Ca y est, je me suis lancé. J’ai décidé de casser ma cloison. Bon, je pense que je manque d’organisation en bricolage car il m’a fallu deux bonnes semaines pour mettre au point ma stratégie. Au début, je voulais y aller à la scie sauteuse mais forcément, la longueur de la scie n’est pas suffisante. Hésitant à savoir s’il existe des lames plus longues ou bien s’il faudrait carrément acheter une scie circulaire, je cours à Bricorama pour voir s’ils ont des idées sur le sujet. D’un air dépité, le gentil vendeur me fait aimablement remarqué que ma cloison volerait très bien à coups de masse. Je lui explique que je veux faire un travail propre et surtout que ça n’est que des carreaux de plâtres. Et là, encore plus blasé, il m’annonce qu’il me suffit d’une bonne scie à matériaux.
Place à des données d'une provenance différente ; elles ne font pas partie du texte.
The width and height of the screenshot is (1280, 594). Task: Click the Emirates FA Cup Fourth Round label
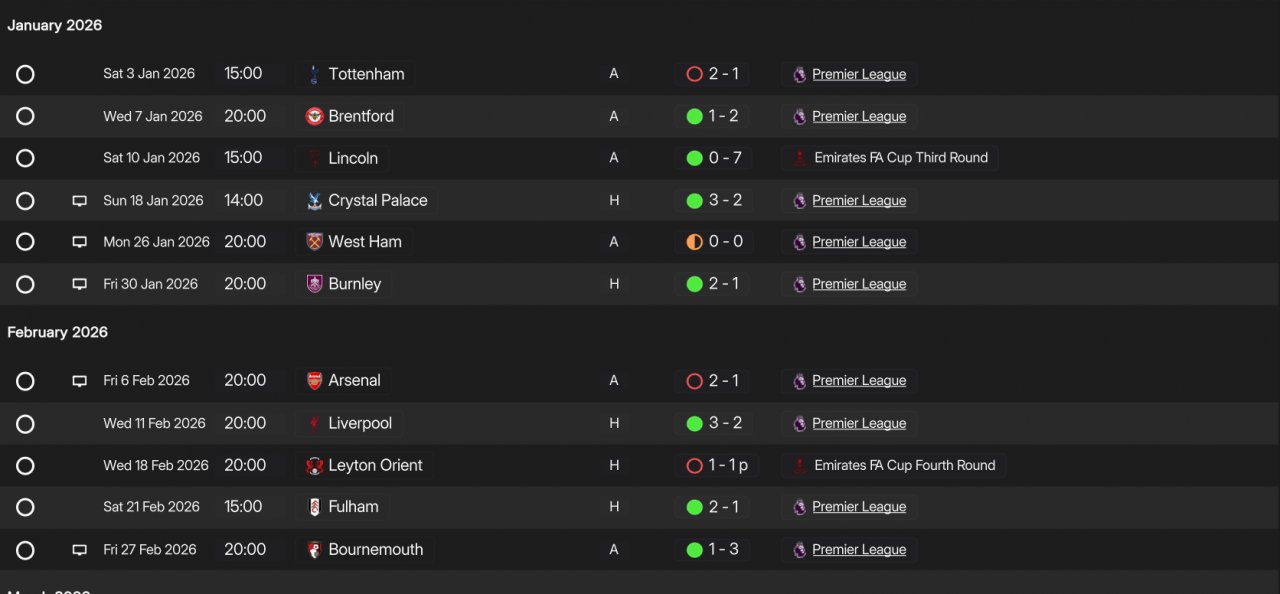click(x=905, y=465)
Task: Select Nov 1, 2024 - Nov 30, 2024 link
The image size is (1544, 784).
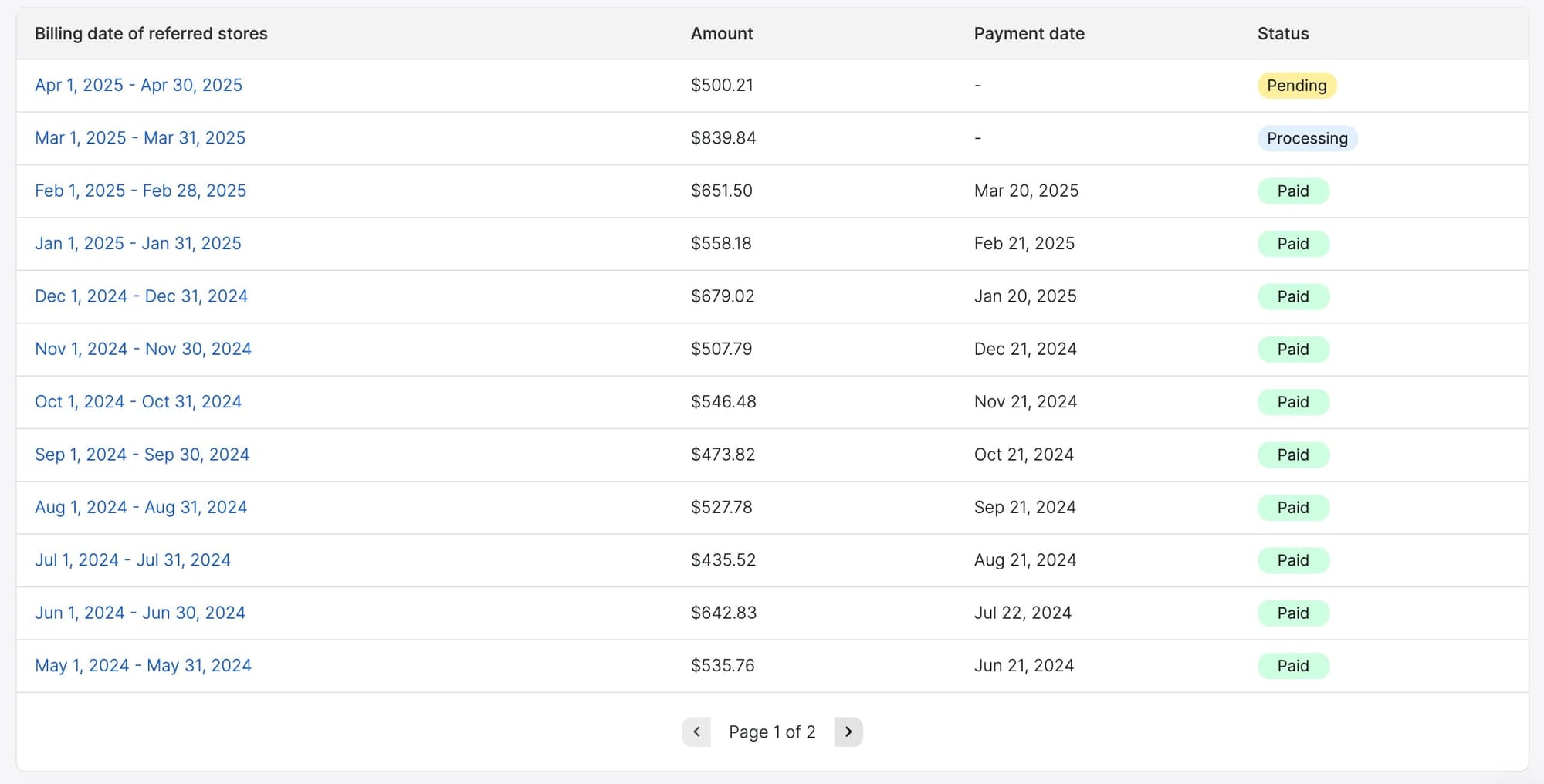Action: coord(143,349)
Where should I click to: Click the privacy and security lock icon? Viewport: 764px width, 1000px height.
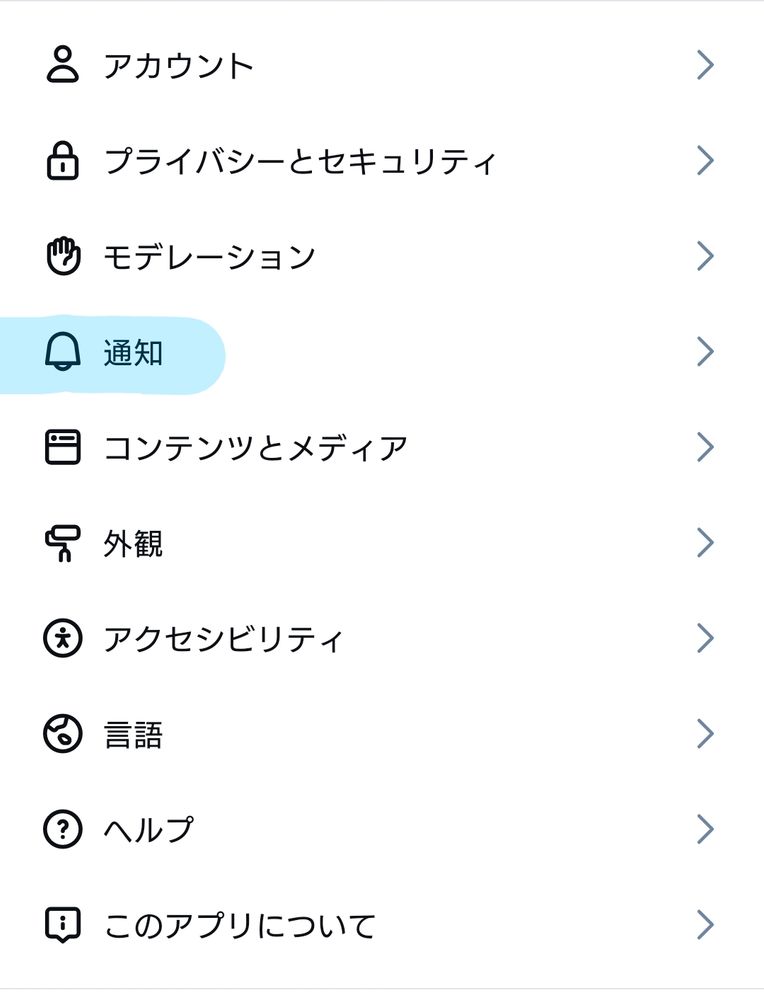(x=63, y=161)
Bon, j’me sens un poil con. Mais il est déjà samedi après-midi et j’ai passé la matinée à tergiverser. Maintenant, il faut passer aux choses sérieuses. Je protège donc l’autre côté contre les projections, je fais ensuite des sondages pour voir s’il n’y a pas quelques réseaux qui traîneraient dans le coin.
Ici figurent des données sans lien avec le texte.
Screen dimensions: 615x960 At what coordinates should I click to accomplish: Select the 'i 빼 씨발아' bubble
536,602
Heureusement pour moi, tout va bien. Je fais donc quelques percées pour pouvoir passer la scie.

L’amérique du sud

Je peux scier horizontalement en haut sur toute la longueur. Par contre, je ne peux pas le faire en base et ce à cause de liaisons entre les carreaux de plâtre en béton maigre. Bref, il va falloir être sioux. Je commence donc par la porte sur toute sa largeur. Pré découpage puis on pousse doucement. J’ai tout essayé : passer une sangle derrière, porter le panneau. Rien à faire, il est trop lourd. La solution est donc de le faire délicatement poser sur un lit de coussin et de vieux vêtements.
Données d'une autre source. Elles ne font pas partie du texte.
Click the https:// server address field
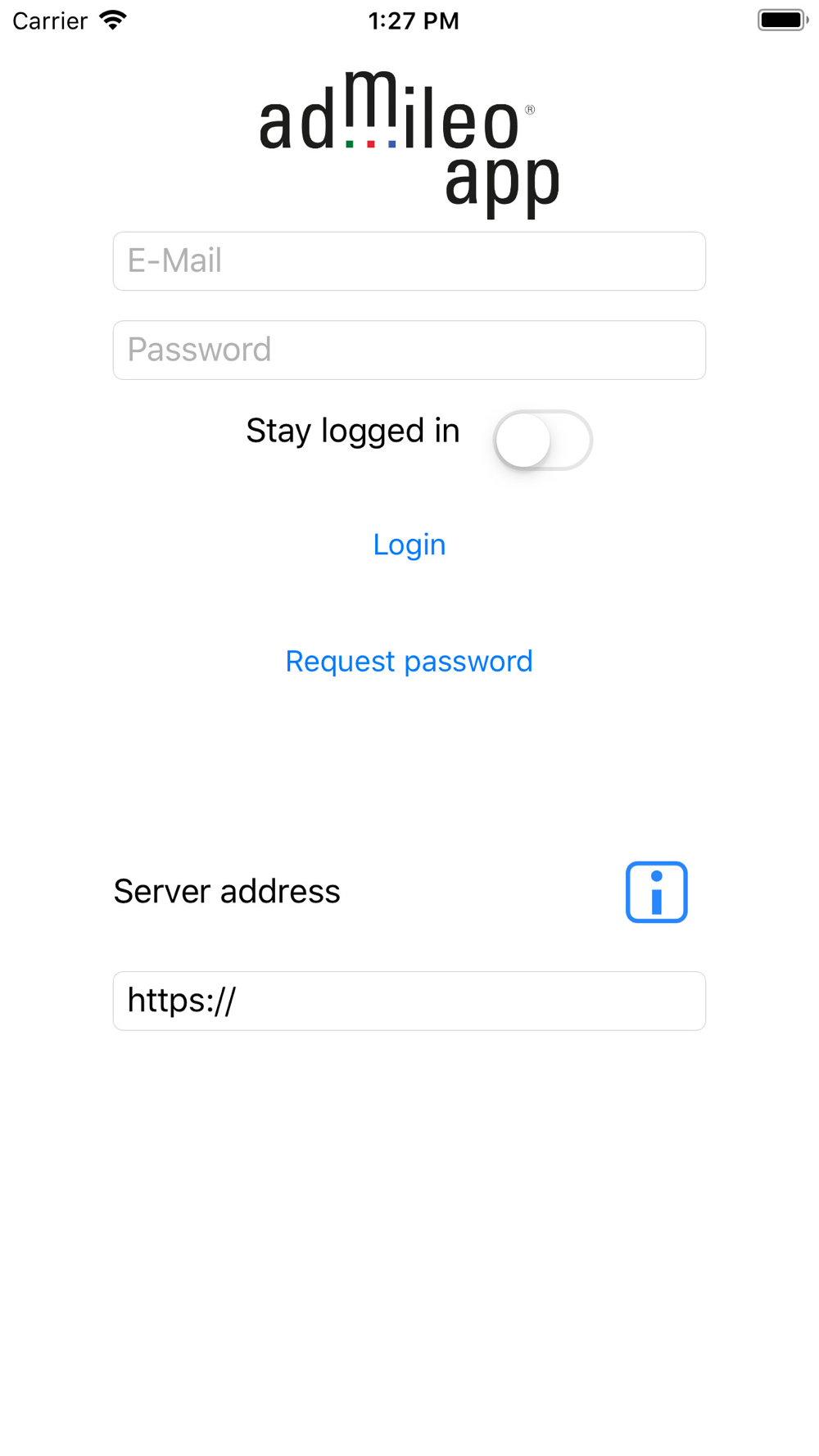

Ca fait boum, je me fais un poil peur (c’est lourd quand même), mais le trou est fait. C’est la première percée.

Première grosse ouverture

Je continue avec la partie basse de la porte, la libérant ainsi dans son intégralité.

La porte est ouverte

La suite se fait quasiment de façon routinière : découpe en haut, séparation de la jointure entre panneaux, découpe en bas, séparation d’un panneau et puis on répète la manœuvre.






 

En fin de journée, Nico passe me filer un coup de main qui est fort bienvenue car les muscles commencent à fatiguer. Il m’aide surtout pour la partie la plus chiante : le nettoyage. Malgré les maigres protections que j’ai mise, beaucoup de plâtre est tombé de chaque côté des parois. L’aspirateur en fera s’envoler un peu plus. Snif.

Nico dans la poussière

Enfin, Nico a la bonne idée d’apporter les déchets à la décharge municipale. L’idée est purement géniale car la décharge est fermée à partir du 25/11 et nous sommes le 24/11 au moment des faits.

Nous nous ruons donc vers la décharge qui ferme ses portes lorsqu’on arrive. Heureusement pour nous, les braves gens à l’entrée nous laisserons jeter mes gravats. Génial.

Pour se reposer de la journée, je cuisine un bon petit magret de canard aux cèpes en regardant quelques épisodes de « The Big Bang Theory » (série génial dont je suis devenu un fan absolu).

Nico veut repartir mais sa voiture est bloquée par une borne qui se lève après 21h. Heureusement pour lui, la police lui ouvrira l’accès. Décidément, on a eu pas mal de bol aujourd’hui.